Sri Lankan Ambassador to China Karunatilaka Amunugama [Photo: Chen Lin /] 

The Sri Lankan Ambassador to China, Karunatilaka Amunugama, spoke enthusiastically about his country's warm relations with China in an exclusive interview with on March 3.

"When talking about my feeling of China-Sri Lanka relations, we feel that China is one of our close Asian neighbors and Chinese people are our brothers and sisters," the ambassador said.

The ambassador recalled that Sri Lanka was one of the first countries to recognize the newly-founded People's Republic of China, and establish an embassy in Beijing. The two countries had very strong political ties at that time.

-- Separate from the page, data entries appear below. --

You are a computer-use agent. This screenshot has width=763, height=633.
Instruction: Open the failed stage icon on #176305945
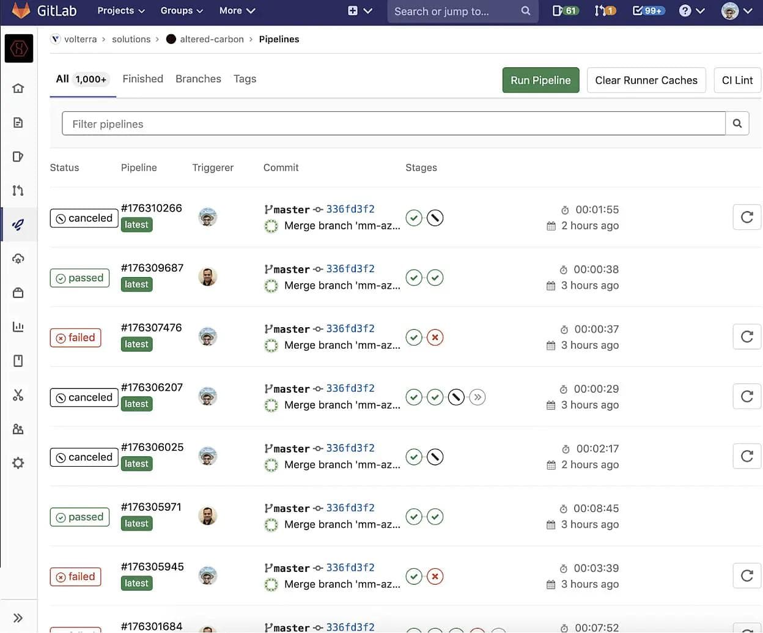435,576
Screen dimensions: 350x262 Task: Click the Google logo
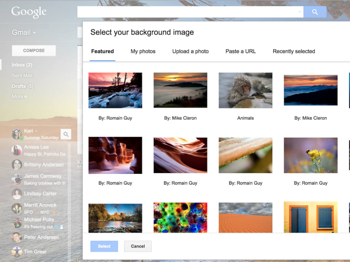[29, 12]
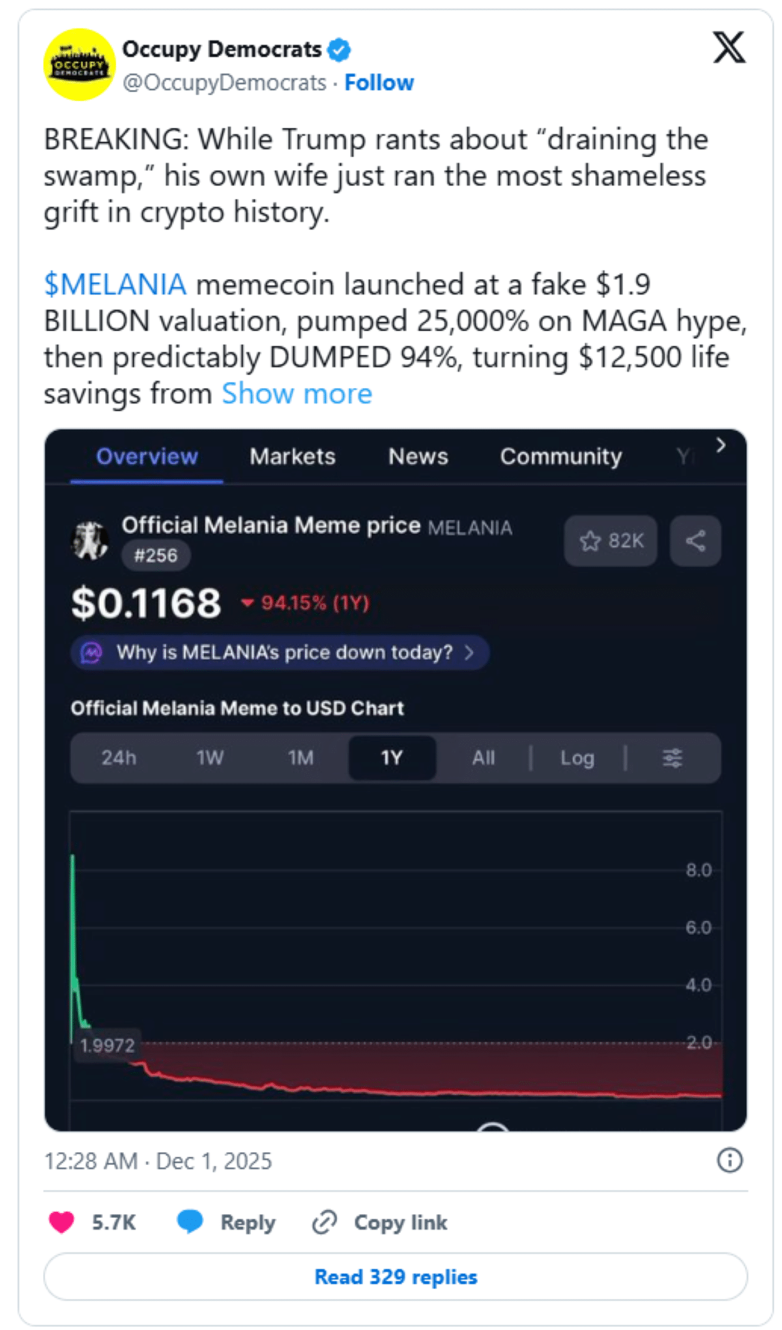The image size is (782, 1330).
Task: Expand tabs with the right chevron
Action: pyautogui.click(x=720, y=445)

Different countries have different cultures, economic and political systems and it is up to the people to decide which system is best for their country, the ambassador said. "We recognize China, because it is people's choice," he added.

During the past 54 years, political parties and leaders from the two countries have maintained very good relations, the ambassador said. Sri Lankan President Mahinda Rajapaksa is focusing his attention on building relations with neighboring countries and sees a strong relationship with China as fundamental.

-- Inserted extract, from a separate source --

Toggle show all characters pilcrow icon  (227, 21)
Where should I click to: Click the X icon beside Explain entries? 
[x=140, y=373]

The ambassador recalled that President Mahinda Rajapaksa has visited China three times since 2007. In 2010 he attended the closing ceremony of the World Expo in Shanghai and also visited the commercial powerhouse of Guangzhou. He held numerous discussions with Chinese political and business leaders during his 4-day visit.

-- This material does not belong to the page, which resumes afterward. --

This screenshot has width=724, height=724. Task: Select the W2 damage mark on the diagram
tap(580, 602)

"We see remarkable progress during the last four years. We are Asian, so we should recognize each other and help each other," he said.

Bilateral trade was clearly a field the ambassador paid close attention to. Figures rolled off his tongue in quick succession.

"We have doubled our trade and now it's close to US$2 billion. Our exports to China have increased three times. The investment to China becomes the number one in Sri Lanka," ambassador said.

Chinese products are good and their prices are very competitive. But so far, Sri Lanka only exports a limited range of products to China – mainly tea, coconut, fiber, jewelry, and some minerals, he said.

The Chinese government and Chinese businesses have been helping Sri Lanka promote its products, the ambassador said. Following publicity carried out by the Sri Lankan embassy, large numbers of Sri Lankan businesses now participate in trade fairs in China.

"In 2007, few Sri Lankan business people came to visit China, but now you can see them at anytime all over China in [northeast China's] Heilongjiang, [southwest] Yunnan, [south] Guangdong and [southwest] Sichuan provinces," the ambassador said.

"We see an increase of our export to China," he added.

The ambassador said there are a lot of opportunities in Sri Lanka for Chinese investors, particularly in infrastructural development and the food sector.